The data below should be restated word for word, pictures omitted.

--------------------

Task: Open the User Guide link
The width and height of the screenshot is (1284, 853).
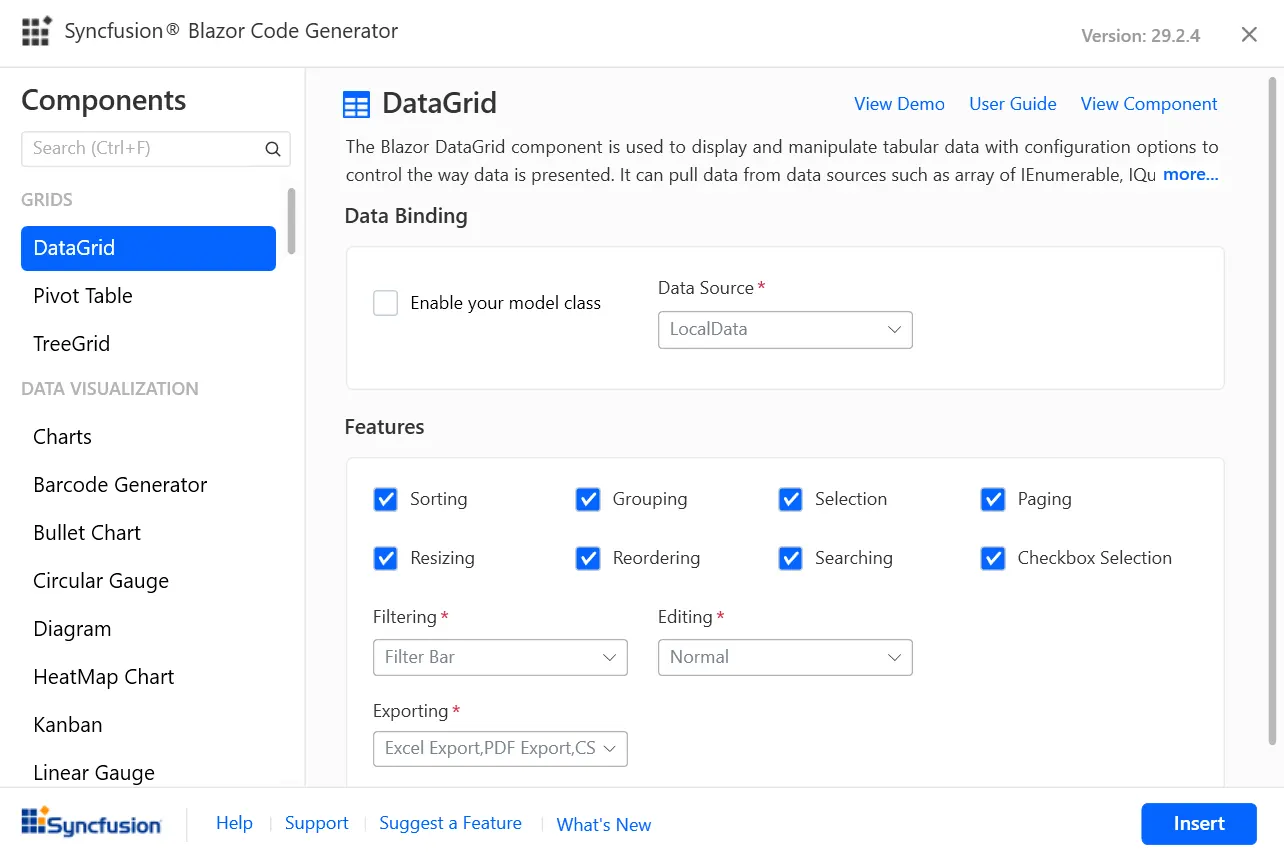Action: tap(1012, 103)
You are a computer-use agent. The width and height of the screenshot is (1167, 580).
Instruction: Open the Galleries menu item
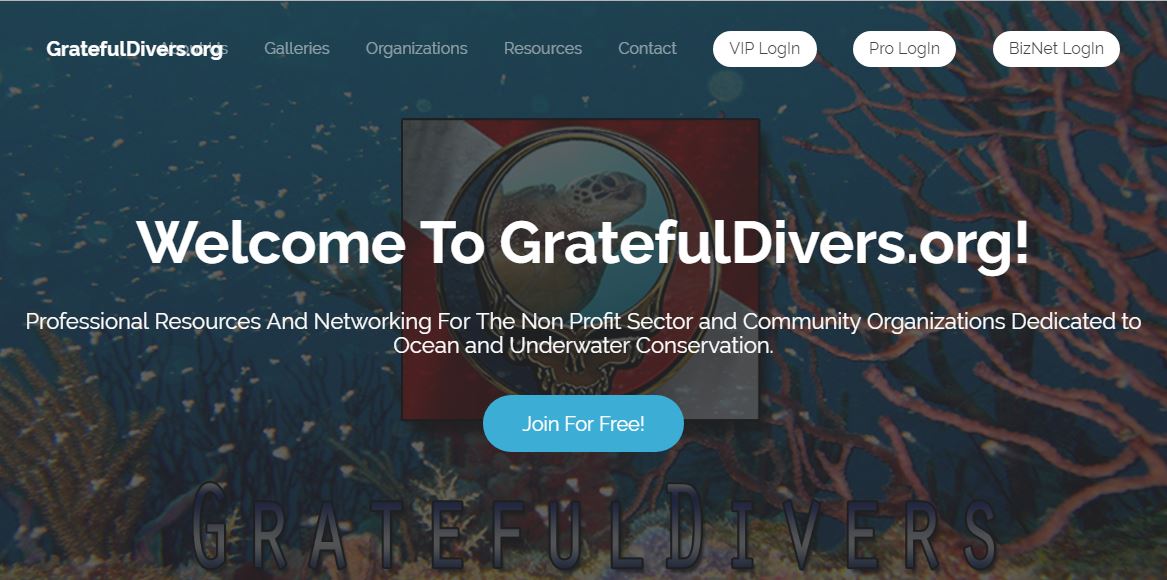pos(296,48)
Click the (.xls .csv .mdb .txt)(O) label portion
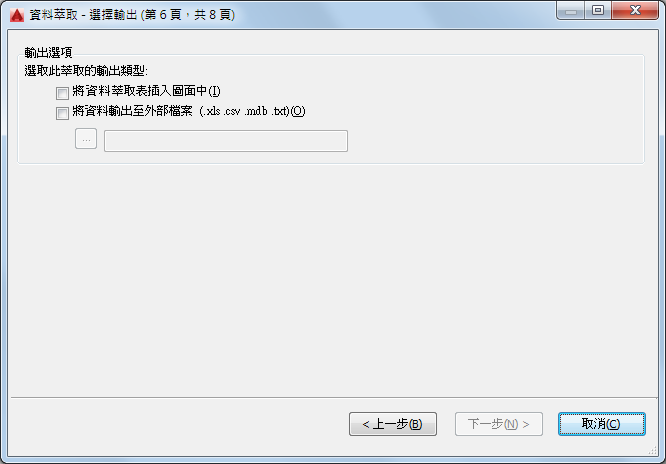 [252, 111]
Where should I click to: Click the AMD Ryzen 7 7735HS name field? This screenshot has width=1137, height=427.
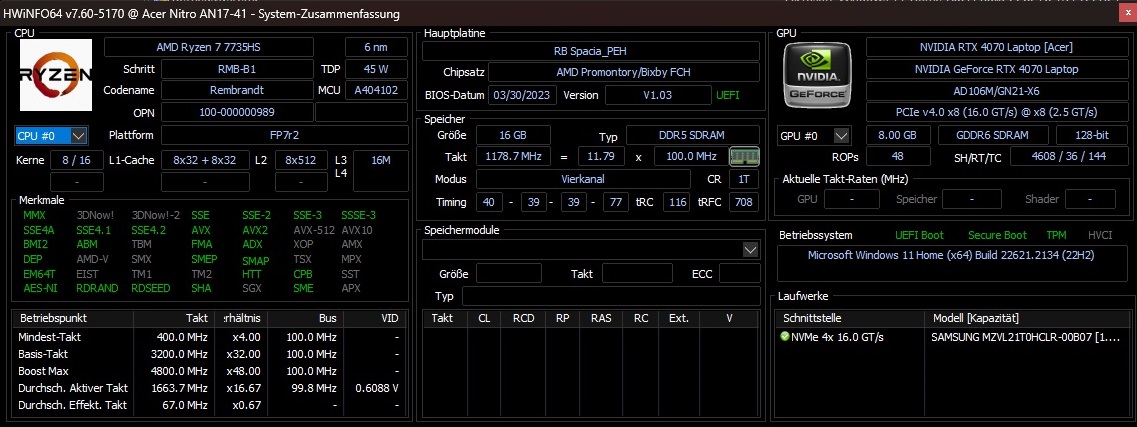pos(209,47)
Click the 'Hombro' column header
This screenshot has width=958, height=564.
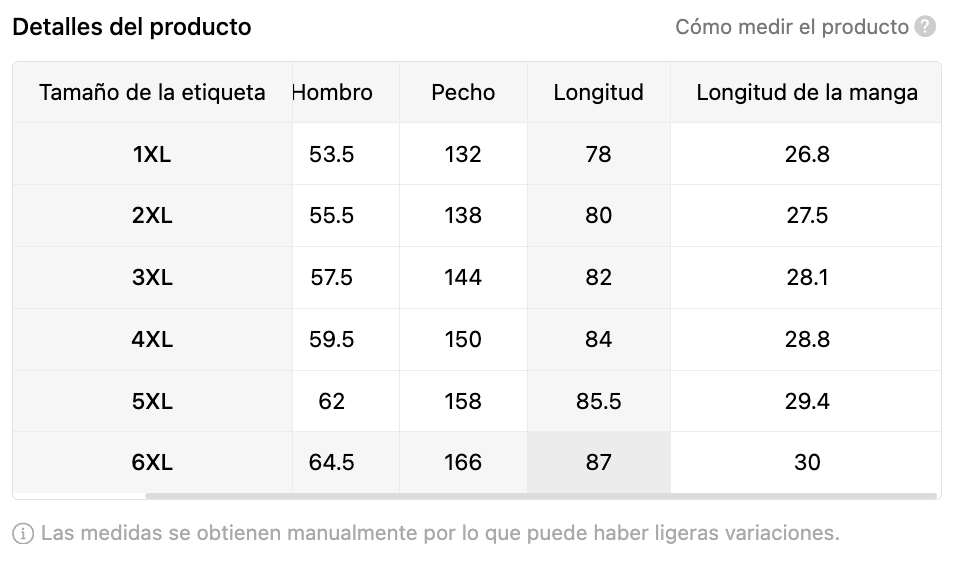333,93
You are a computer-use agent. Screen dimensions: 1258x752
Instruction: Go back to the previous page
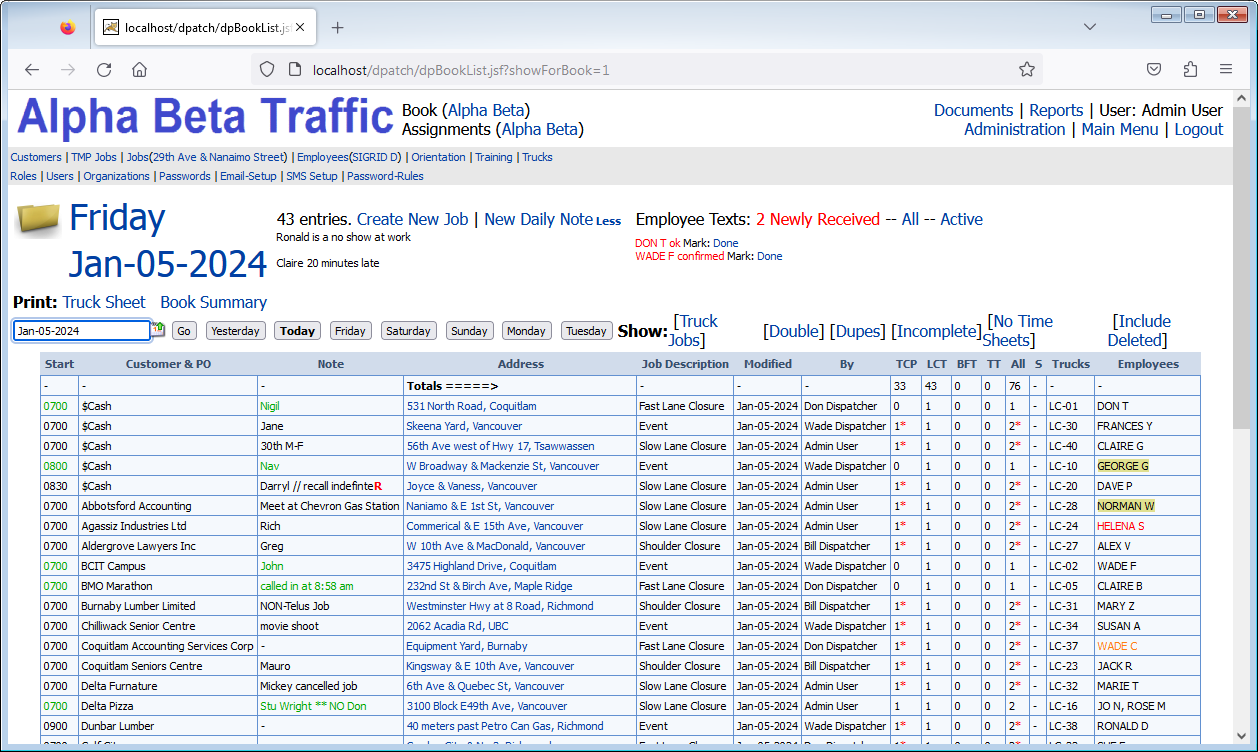(32, 70)
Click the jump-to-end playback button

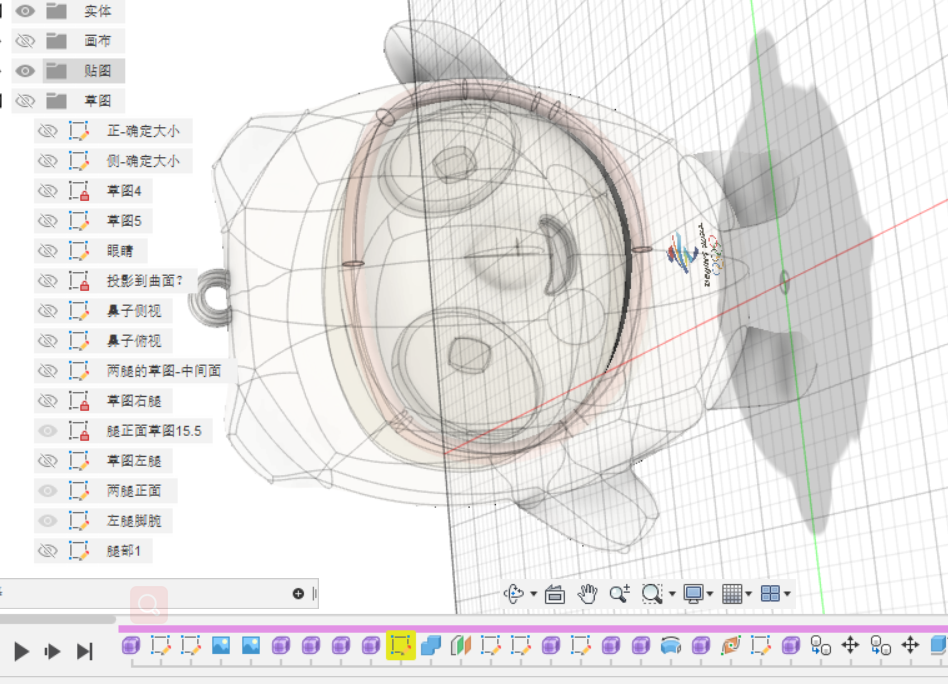coord(84,650)
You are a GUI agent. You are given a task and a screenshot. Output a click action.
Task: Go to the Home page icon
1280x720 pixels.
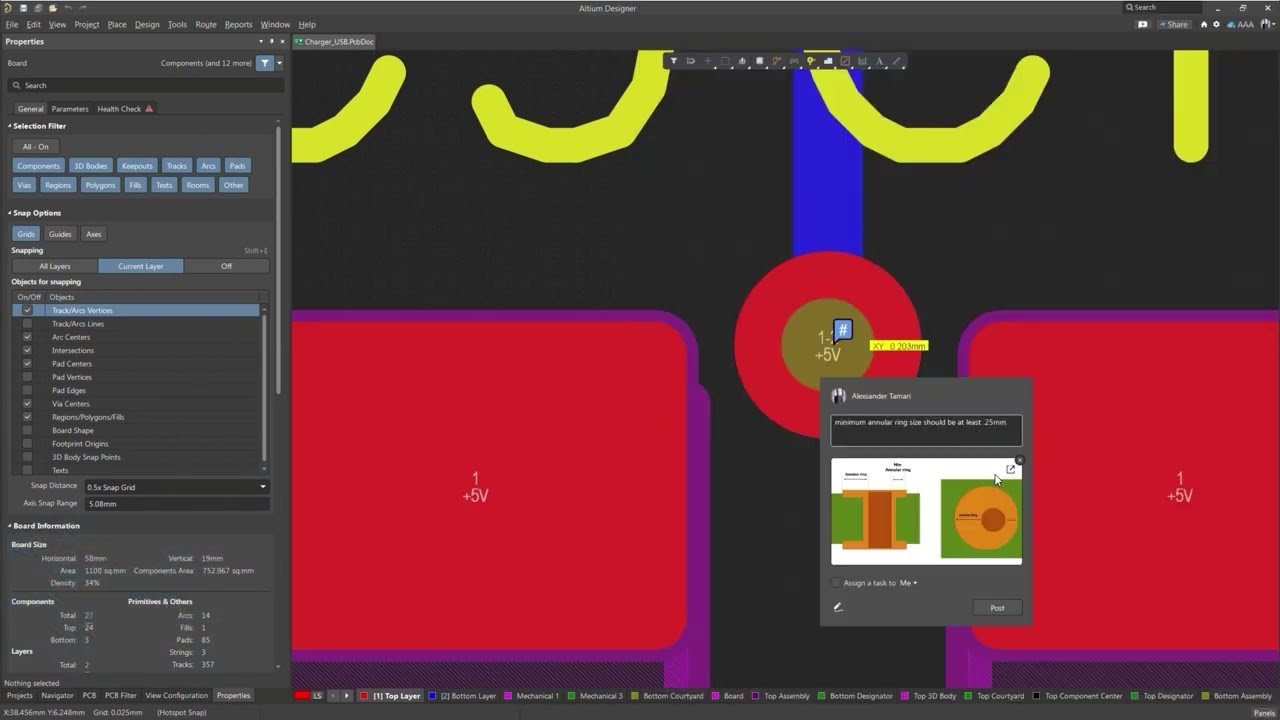[1204, 24]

--------------------

YOUR RESPONSE
Task: Open the User Guide link
The width and height of the screenshot is (1284, 853).
Action: tap(1012, 103)
You are a computer-use agent. The width and height of the screenshot is (1167, 580).
Instruction: Open the Galleries menu item
pos(296,48)
Click the (.xls .csv .mdb .txt)(O) label portion
 [252, 111]
Where should I click to: Click the AMD Ryzen 7 7735HS name field? This screenshot has width=1137, height=427.
pos(209,47)
Click the 'Hombro' column header
This screenshot has width=958, height=564.
333,93
You are a computer-use agent. Screen dimensions: 1258x752
Instruction: Go back to the previous page
(32, 70)
Click the jump-to-end playback button

coord(84,650)
You are a GUI agent. You are given a task and a screenshot. Output a click action.
Task: Go to the Home page icon
1280x720 pixels.
[1204, 24]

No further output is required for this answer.